**SOURCE DATA**
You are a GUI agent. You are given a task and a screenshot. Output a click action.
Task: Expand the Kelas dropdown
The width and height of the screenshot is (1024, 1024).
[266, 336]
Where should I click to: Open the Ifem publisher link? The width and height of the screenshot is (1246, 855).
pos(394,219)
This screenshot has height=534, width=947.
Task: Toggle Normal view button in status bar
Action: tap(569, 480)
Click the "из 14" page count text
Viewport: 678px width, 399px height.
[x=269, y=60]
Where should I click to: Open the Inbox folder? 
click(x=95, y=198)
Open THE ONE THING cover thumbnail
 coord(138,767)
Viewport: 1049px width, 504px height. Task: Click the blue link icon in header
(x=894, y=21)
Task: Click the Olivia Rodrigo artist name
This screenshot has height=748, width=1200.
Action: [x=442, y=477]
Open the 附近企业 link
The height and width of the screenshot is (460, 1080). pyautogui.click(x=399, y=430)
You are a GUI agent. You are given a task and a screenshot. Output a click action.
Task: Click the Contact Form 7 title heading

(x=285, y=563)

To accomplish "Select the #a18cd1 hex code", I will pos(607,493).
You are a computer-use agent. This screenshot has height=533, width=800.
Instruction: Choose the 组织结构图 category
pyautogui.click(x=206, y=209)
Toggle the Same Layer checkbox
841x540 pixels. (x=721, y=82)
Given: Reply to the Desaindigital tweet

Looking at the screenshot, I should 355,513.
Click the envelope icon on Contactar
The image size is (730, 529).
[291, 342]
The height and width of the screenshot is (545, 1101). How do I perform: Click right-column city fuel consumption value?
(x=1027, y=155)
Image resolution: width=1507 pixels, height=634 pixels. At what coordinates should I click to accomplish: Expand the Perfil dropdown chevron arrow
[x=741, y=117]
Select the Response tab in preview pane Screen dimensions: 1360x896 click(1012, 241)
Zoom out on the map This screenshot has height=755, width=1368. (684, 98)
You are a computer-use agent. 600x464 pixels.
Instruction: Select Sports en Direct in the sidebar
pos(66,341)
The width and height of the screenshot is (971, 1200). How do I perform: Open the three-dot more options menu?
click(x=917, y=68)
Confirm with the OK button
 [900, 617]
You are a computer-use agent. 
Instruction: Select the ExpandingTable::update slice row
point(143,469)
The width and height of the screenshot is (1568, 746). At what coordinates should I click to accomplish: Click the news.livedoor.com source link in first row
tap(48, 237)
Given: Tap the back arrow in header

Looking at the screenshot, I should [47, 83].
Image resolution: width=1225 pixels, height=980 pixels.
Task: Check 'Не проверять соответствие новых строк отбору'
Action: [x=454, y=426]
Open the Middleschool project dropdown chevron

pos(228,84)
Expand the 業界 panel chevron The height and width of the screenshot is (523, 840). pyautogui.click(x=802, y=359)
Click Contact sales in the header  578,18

**ASSIGNMENT**
When you transcribe the records above, keep every line exactly the same.

**WRITTEN ANSWER**
You are a GUI agent. You are given a task and a screenshot. Output a click action.
Task: Expand the Kelas dropdown
The width and height of the screenshot is (1024, 1024).
[266, 336]
Where should I click to: Open the Ifem publisher link? The width and height of the screenshot is (1246, 855).
pos(394,219)
This screenshot has height=534, width=947.
Task: Toggle Normal view button in status bar
Action: tap(569, 480)
Click the "из 14" page count text
Viewport: 678px width, 399px height.
[x=269, y=60]
Where should I click to: Open the Inbox folder? 
click(x=95, y=198)
Open THE ONE THING cover thumbnail
 coord(138,767)
Viewport: 1049px width, 504px height. Task: Click the blue link icon in header
(x=894, y=21)
Task: Click the Olivia Rodrigo artist name
This screenshot has height=748, width=1200.
Action: [x=442, y=477]
Open the 附近企业 link
The height and width of the screenshot is (460, 1080). pyautogui.click(x=399, y=430)
You are a GUI agent. You are given a task and a screenshot. Output a click action.
Task: Click the Contact Form 7 title heading

(x=285, y=563)

To accomplish "Select the #a18cd1 hex code", I will pos(607,493).
You are a computer-use agent. This screenshot has height=533, width=800.
Instruction: Choose the 组织结构图 category
pyautogui.click(x=206, y=209)
Toggle the Same Layer checkbox
841x540 pixels. (x=721, y=82)
Given: Reply to the Desaindigital tweet

Looking at the screenshot, I should 355,513.
Click the envelope icon on Contactar
The image size is (730, 529).
[291, 342]
The height and width of the screenshot is (545, 1101). How do I perform: Click right-column city fuel consumption value?
(x=1027, y=155)
Image resolution: width=1507 pixels, height=634 pixels. At what coordinates should I click to accomplish: Expand the Perfil dropdown chevron arrow
[x=741, y=117]
Select the Response tab in preview pane Screen dimensions: 1360x896 click(1012, 241)
Zoom out on the map This screenshot has height=755, width=1368. (684, 98)
You are a computer-use agent. 600x464 pixels.
Instruction: Select Sports en Direct in the sidebar
pos(66,341)
The width and height of the screenshot is (971, 1200). How do I perform: Open the three-dot more options menu?
click(x=917, y=68)
Confirm with the OK button
 [900, 617]
You are a computer-use agent. 
Instruction: Select the ExpandingTable::update slice row
point(143,469)
The width and height of the screenshot is (1568, 746). At what coordinates should I click to accomplish: Click the news.livedoor.com source link in first row
tap(48, 237)
Given: Tap the back arrow in header

Looking at the screenshot, I should [47, 83].
Image resolution: width=1225 pixels, height=980 pixels.
Task: Check 'Не проверять соответствие новых строк отбору'
Action: [x=454, y=426]
Open the Middleschool project dropdown chevron

pos(228,84)
Expand the 業界 panel chevron The height and width of the screenshot is (523, 840). pyautogui.click(x=802, y=359)
Click Contact sales in the header  578,18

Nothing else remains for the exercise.